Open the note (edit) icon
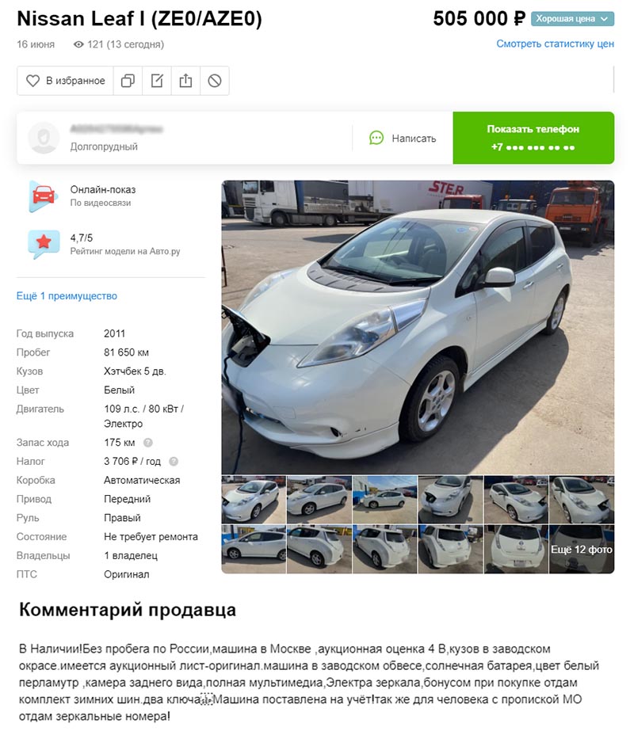Image resolution: width=634 pixels, height=750 pixels. tap(157, 81)
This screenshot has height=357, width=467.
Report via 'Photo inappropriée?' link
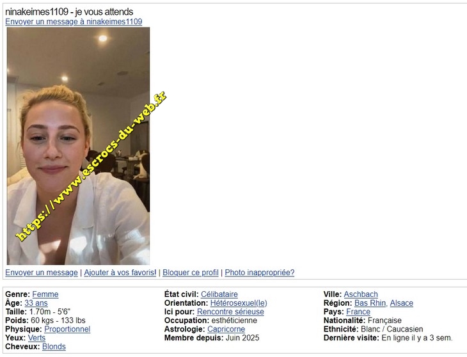[x=260, y=273]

====================

WHAT THE TASK REQUIRES
Would you reproduce each line of the material exactly, omitting the images?

TASK SOLUTION
Open the note (edit) icon
Image resolution: width=634 pixels, height=750 pixels. tap(157, 81)
This screenshot has height=357, width=467.
Report via 'Photo inappropriée?' link
[x=260, y=273]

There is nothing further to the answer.